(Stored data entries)
────────────────

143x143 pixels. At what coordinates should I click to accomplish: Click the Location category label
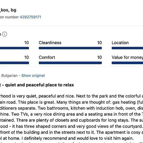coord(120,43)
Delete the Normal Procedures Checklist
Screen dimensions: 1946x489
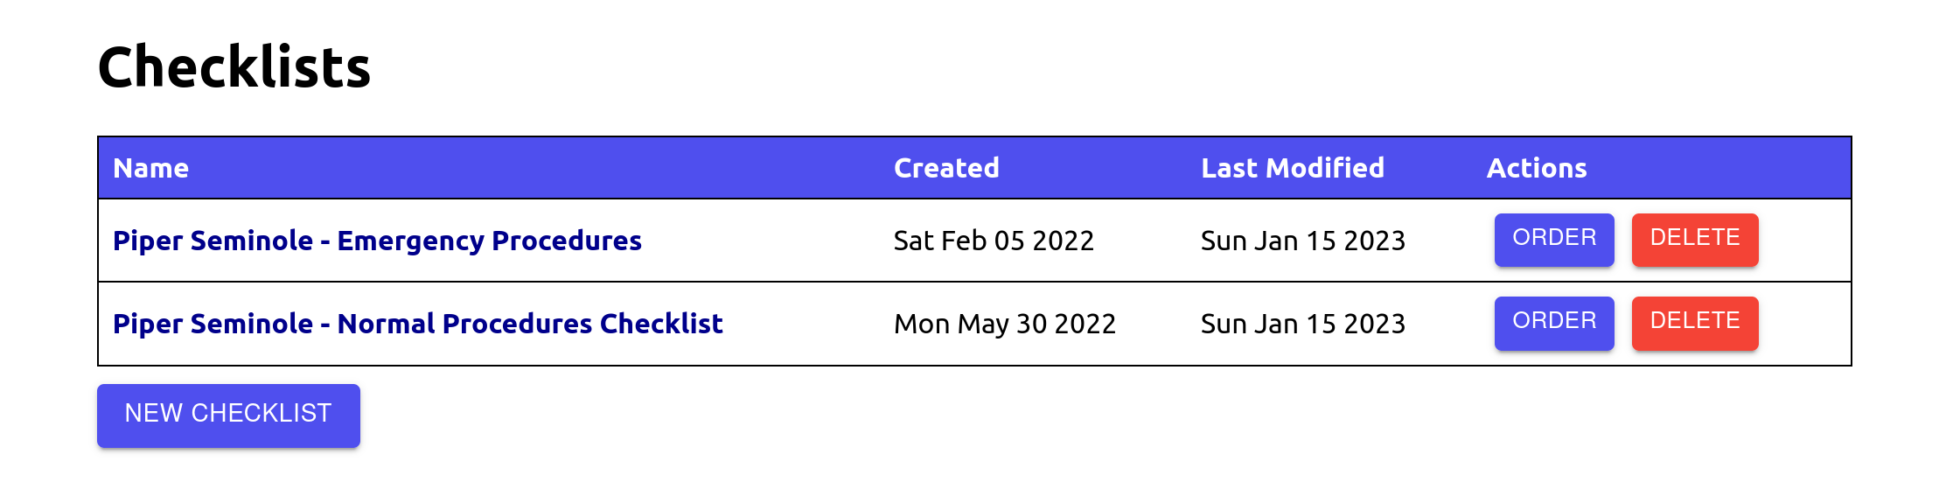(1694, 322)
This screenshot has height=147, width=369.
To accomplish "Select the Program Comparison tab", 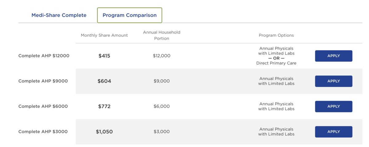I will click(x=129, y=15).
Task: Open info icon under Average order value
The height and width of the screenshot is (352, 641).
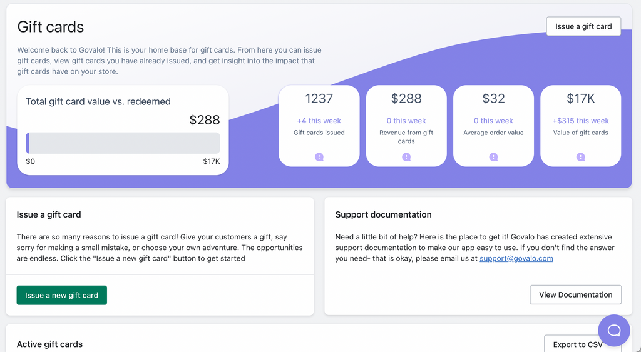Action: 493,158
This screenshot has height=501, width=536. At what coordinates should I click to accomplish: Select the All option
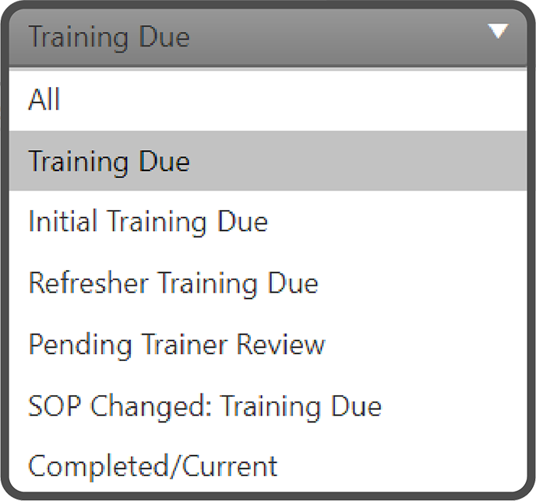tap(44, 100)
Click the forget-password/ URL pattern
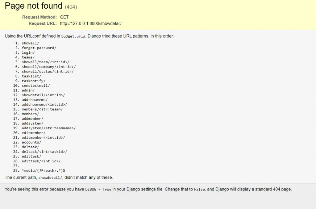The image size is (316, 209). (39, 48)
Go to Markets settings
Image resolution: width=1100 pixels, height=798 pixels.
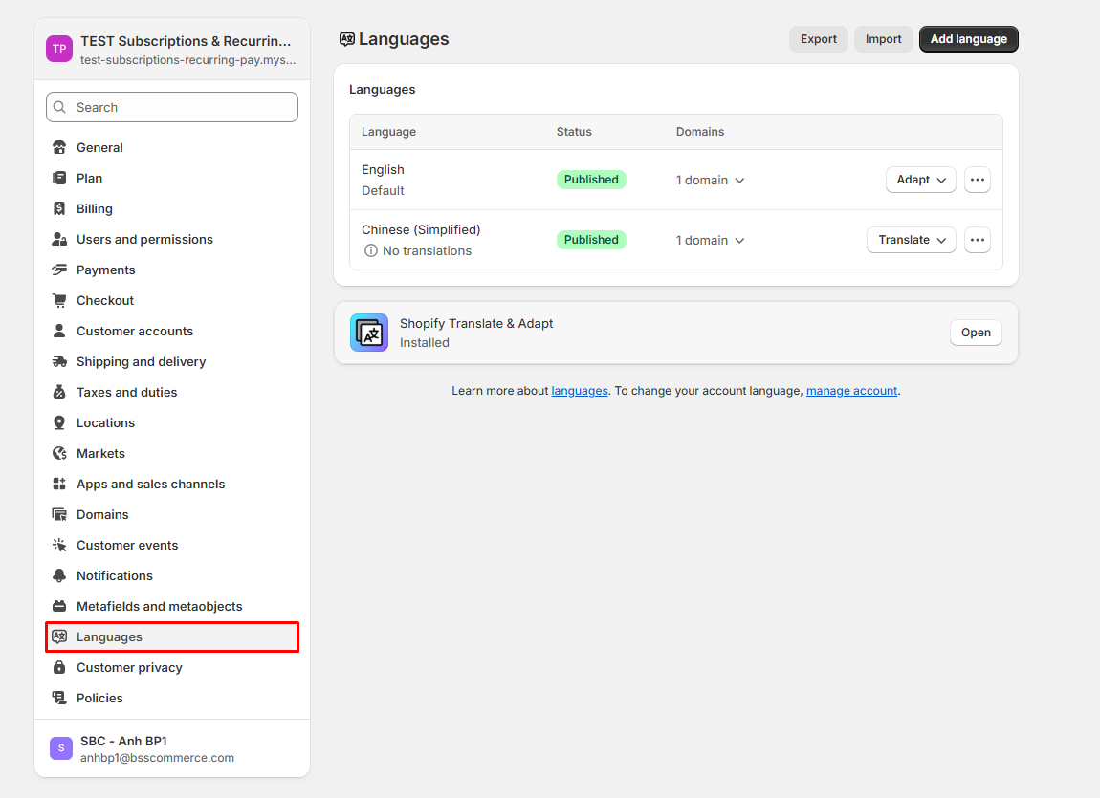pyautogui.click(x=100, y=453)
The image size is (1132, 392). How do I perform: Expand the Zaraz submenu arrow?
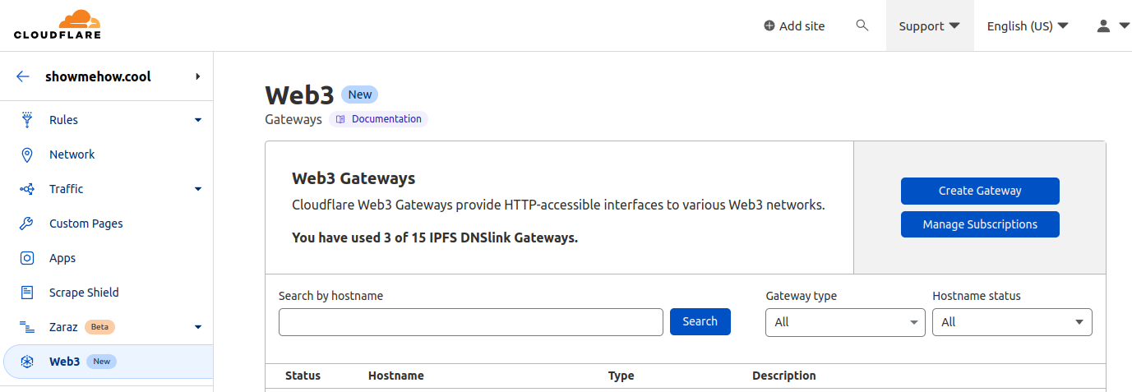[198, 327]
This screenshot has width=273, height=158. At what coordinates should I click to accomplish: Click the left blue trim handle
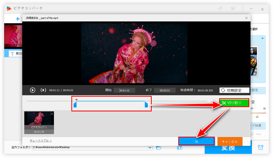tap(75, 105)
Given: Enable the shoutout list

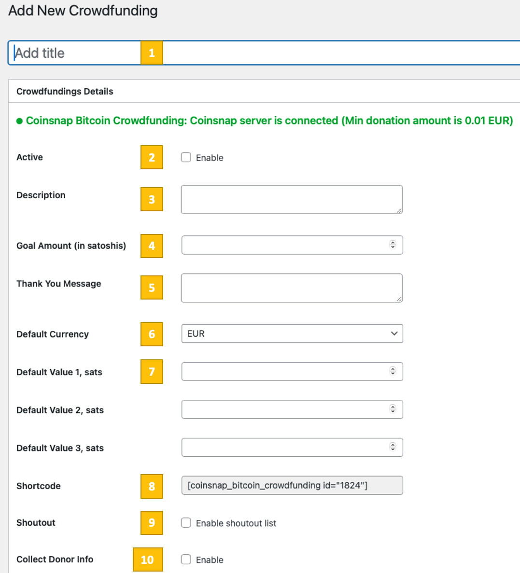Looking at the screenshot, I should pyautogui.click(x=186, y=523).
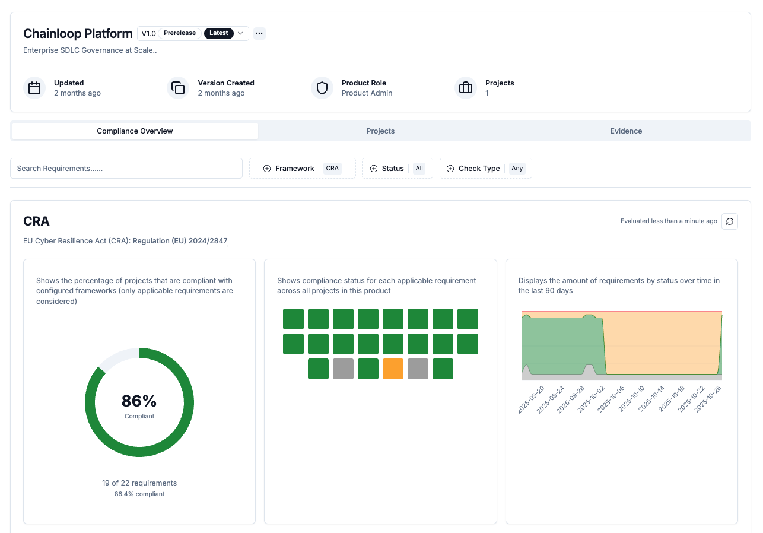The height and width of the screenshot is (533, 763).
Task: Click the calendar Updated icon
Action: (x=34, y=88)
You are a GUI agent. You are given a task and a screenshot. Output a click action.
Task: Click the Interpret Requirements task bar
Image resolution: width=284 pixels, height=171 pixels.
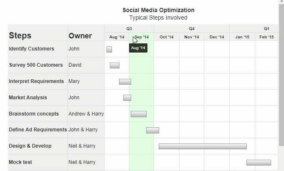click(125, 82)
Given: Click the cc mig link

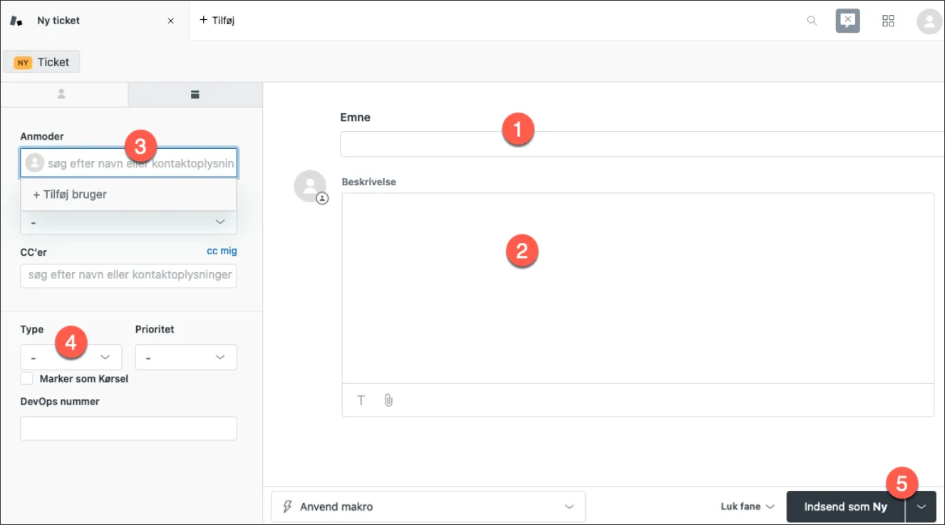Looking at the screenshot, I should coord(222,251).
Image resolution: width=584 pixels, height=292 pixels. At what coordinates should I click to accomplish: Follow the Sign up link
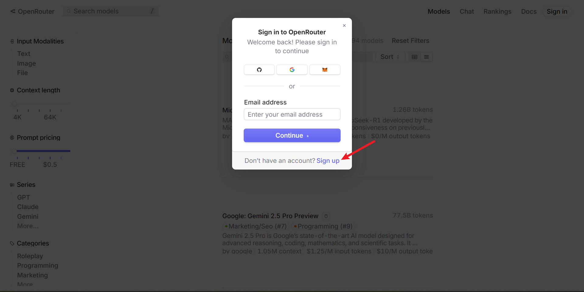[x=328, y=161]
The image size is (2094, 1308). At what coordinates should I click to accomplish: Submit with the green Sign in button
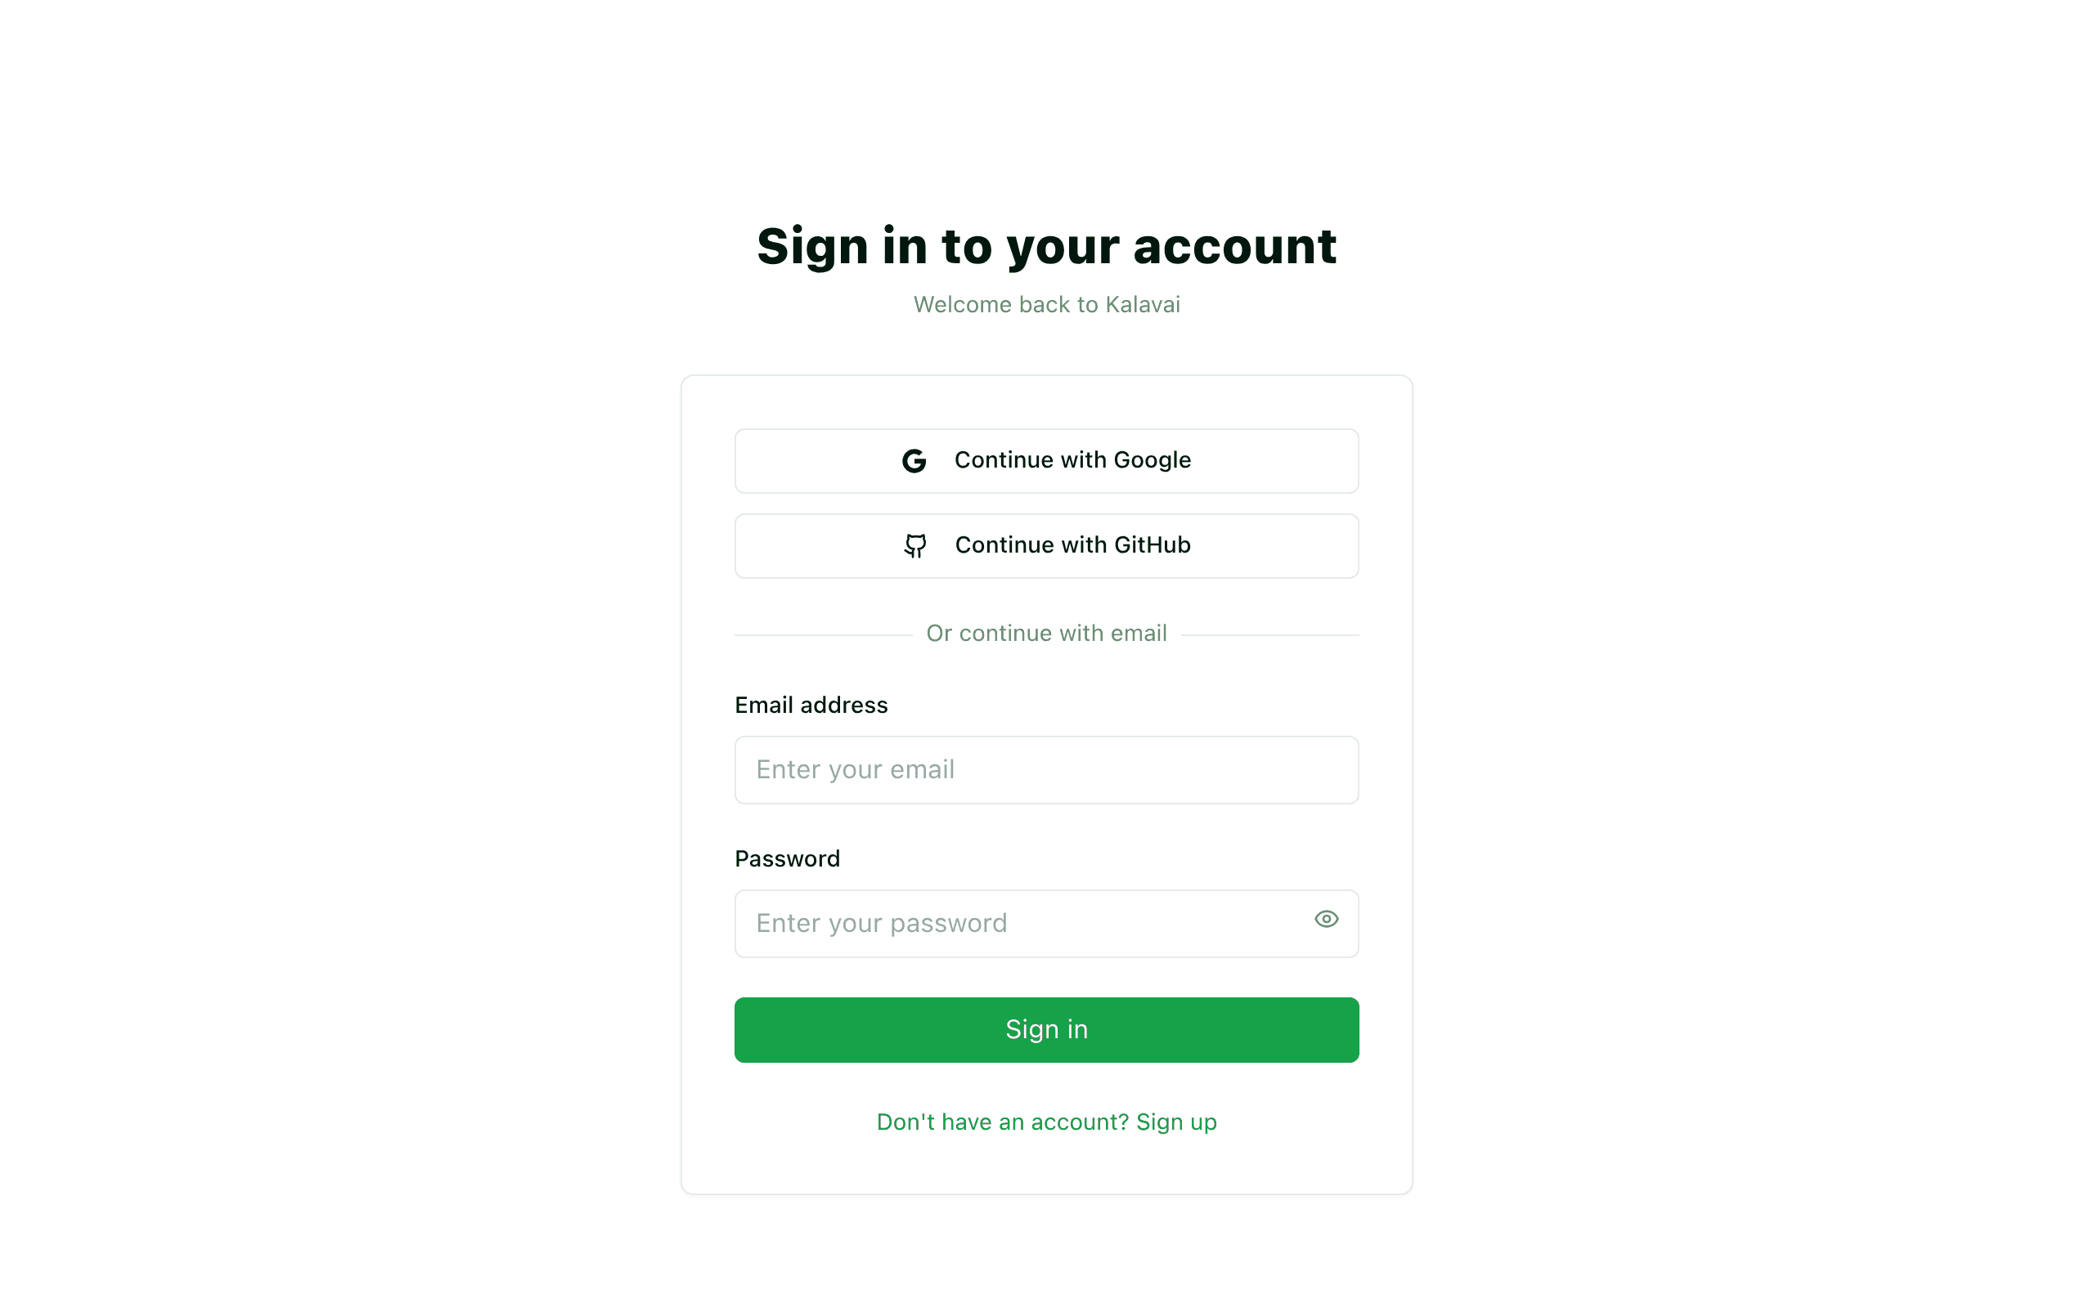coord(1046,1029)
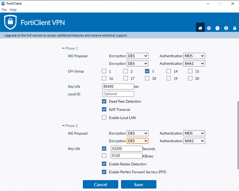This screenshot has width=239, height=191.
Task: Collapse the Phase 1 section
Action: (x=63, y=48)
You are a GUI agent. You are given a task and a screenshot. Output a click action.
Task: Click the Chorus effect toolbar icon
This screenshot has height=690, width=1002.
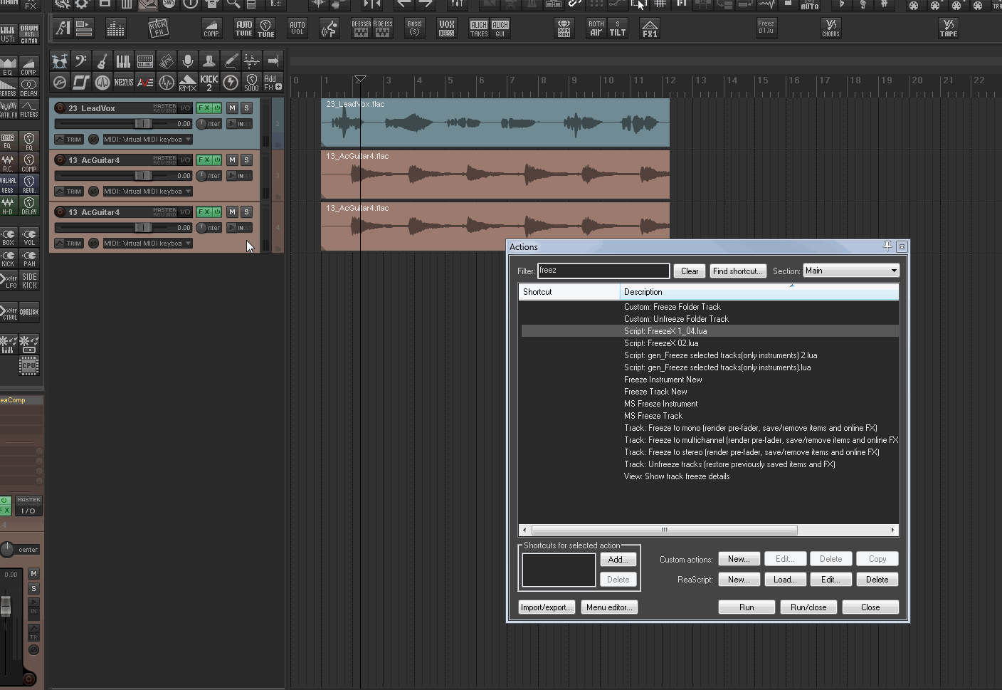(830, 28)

────────────────

Transcribe, word for word, the line holding "Task: Open info" and all lines after it in the entries above, ending with the last. Only those lines; no pictures.

Task: Open info icon under Average order value
The height and width of the screenshot is (352, 641).
Action: 493,158
This screenshot has height=501, width=536. At what coordinates should I click to accomplish: Select the All option
tap(44, 100)
Click the forget-password/ URL pattern
The image size is (316, 209). (39, 48)
Go to Markets settings
Image resolution: width=1100 pixels, height=798 pixels.
pyautogui.click(x=100, y=453)
The image size is (1132, 392). How do I perform: Expand the Zaraz submenu arrow?
[198, 327]
This screenshot has width=273, height=158. At what coordinates should I click to accomplish: Click the left blue trim handle
tap(75, 105)
Given: Enable the shoutout list

Looking at the screenshot, I should pyautogui.click(x=186, y=523).
The height and width of the screenshot is (533, 763).
Task: Click the calendar Updated icon
Action: (x=34, y=88)
You are a GUI agent. You are given a task and a screenshot. Output a click action.
Task: Click the Interpret Requirements task bar
Image resolution: width=284 pixels, height=171 pixels.
click(125, 82)
Given: Click the cc mig link

Looking at the screenshot, I should coord(222,251).
Image resolution: width=584 pixels, height=292 pixels. At what coordinates should I click to accomplish: Follow the Sign up link
[x=328, y=161]
The image size is (2094, 1308). At what coordinates should I click to accomplish: Submit with the green Sign in button
coord(1046,1029)
This screenshot has width=239, height=191.
Task: Collapse the Phase 1 section
Action: (x=63, y=48)
You are a GUI agent. You are given a task and a screenshot. Output a click action.
Task: Click the Chorus effect toolbar icon
This screenshot has height=690, width=1002.
(830, 28)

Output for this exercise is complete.